Chairmen of the Belarusian Assembly

Personal details
- Born: 8 October 1885 Vilnius
- Died: 20 March 1922 (aged 36) Minsk
- Resting place: Staražoŭskija cemetery
- Citizenship: Russian (Russian Empire) Belarusian (People's Republic)

= Aliaksandar Burbis =

Russian-Belarusian journalist and academic (1885–1922)

Aliaksandar Burbis (8 October 1885 – 20 March 1922), better known as Aleś Burbis, was a Russian-Belarusian journalist, historian, political figure, actor, director, and ethnologist. He was a founder of Belarusian theatre. He served as the first Chairman of the Belarusian Rada of the Belarusian Democratic Republic.

== Early life ==
Aliaksandar Burbis was born in Vilnius, Lithuania. He studied at Vilnius Gymnasium.

== Career ==
He served as Chairman of the Belarusian Rada of the Belarusian Democratic Republic.

He was an opinion journalist in Lithuania, then a historian (mostly of the Russian Empire), a theatrologist and an Ethnologist in Minsk. He authored studies on economic geography, history, ethnography, agriculture, and banking.

He was a cofounder of the Belarusian Socialist Society (BSG), and a member of its Central Committee. In January 1906, he declared the Republic of Belarus (the "Meyshagol Republic") in the Meishagol parish of the Vilna district. In 1906, the Society organized mass farmer strikes. He organized strikes in the Nowograd region and in Minsk, where he also led work on forming trade unions. On 24 August 1906, Burbis was arrested in Dolnaya near Shchorsau in the Navahrad Region (he had a passport in the name of Henry Bukhovetsky). He remained in prison until the middle of 1909, falling ill with tuberculosis. After his release, he worked in the Vilna Agricultural Society. Via his initiative, on 12 February 1910, the First Belarusian Party was held in Vilnius.

Burbis moved to Moscow (1915), where he began working at the People's Bank. He was the creator and chairman of the Moscow organization of the BSG (1917). He was a participant in the Congress of Belarusian National Organizations (Minsk, March 1917). He was twice arrested in Moscow by Soviet authorities (1917, 1918). Burbis then became consul of the Belarusian People's Republic in Moscow (1918). He became a member of the People's Commissariat of Agriculture of the Lithuanian-Belarusian SSR (May 1919). He served as an editor of Soviet Belarus in Smolensk. He authored a memo to the Central Committee of the RCP(b) (14 January 1920), similar to the "Statement of the 32nd". The note was accompanied by an appendix on the creation of an exemplary Belarusian Soviet Republic that contained information about the historical past, political and social order of Belarus, the first steps of the Soviet government in the republic, and made critical remarks in connection with the mistakes made in the implementation of the national-state policy by the leadership.

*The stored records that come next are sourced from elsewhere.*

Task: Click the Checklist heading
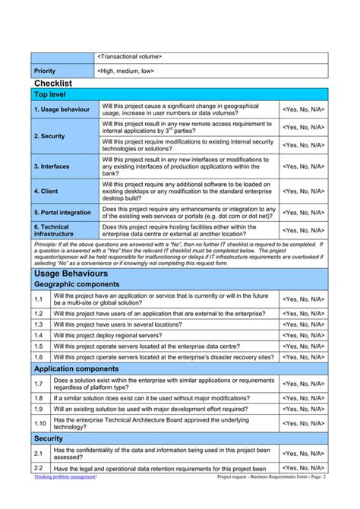point(53,82)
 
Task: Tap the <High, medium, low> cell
point(126,71)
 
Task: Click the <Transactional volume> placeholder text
point(130,56)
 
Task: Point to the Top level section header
point(50,94)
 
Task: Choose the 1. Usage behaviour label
point(62,109)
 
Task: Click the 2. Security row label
point(49,136)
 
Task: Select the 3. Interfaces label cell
point(52,166)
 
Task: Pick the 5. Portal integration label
point(62,213)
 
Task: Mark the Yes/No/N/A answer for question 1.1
point(304,299)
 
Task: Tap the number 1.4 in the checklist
point(39,334)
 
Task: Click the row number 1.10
point(40,423)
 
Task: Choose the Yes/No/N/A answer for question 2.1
point(304,454)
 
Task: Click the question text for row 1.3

He served as Deputy People's Commissar of Foreign Affairs of the BSSR (1921). He was one of the organizers of the Red Cross Society of the BSSR. He was a member of the Marchlevsky Commission on issues of the Peace of Riga. He was a member of the Central Committee of the BSSR (1921–1922). He participated in the development of the treaty between the BSSR and the RSFSR. He joined the Communist Party (1921).

He died of tuberculosis on 20 March 1922 in Minsk. He was buried in Starozhovsky Cemetery. In the 1950s, the Starozhovsky cemetery was destroyed. His remains were lost at some juncture.

== Social and cultural activities ==
He published in Nasha Niva under various pseudonyms. He wrote articles on the national liberation issue (after February 1917), and on the history, ethnography, and economy of Belarus.

He was a member of the First Belarusian Troupe of Ignat Buynitskyi, a Belarusian music and drama group in Vilnius. He was a manager, director, actor and reader at the first Belarusian theatre parties there. He helped organize drama circles. He staged M. Krapivnytskyi's On Revision in the Petrouschyna estate near Minsk (1906, V. Dunin-Martsinkevich's Matchmaking in Vilnius (1915).

In August 1920, he finished the scientific monograph "Brief Sketch on the Economic Geography of Belarus" (published in Narodnoe hozyaztyo Belorussii. 1922. No. 4) He was the first to describe the Belarusian territorial and economic complex, analysed economic ties with other regions, the first Belarusian scientist to calculate the trade balance of Belarus, and emphasized the inconsistency of the then borders with the needs of economic development.

== Bibliography ==

- News of the People's Commissariat of Education of the USSR. 1921, No. 1–2
- Essay on the economic geography of Belarus // National Economy of Belarus. 1922, No. 4
- Belarusian socialist society in the first period of its work (1903–1907) Belarus. Mn., 1924.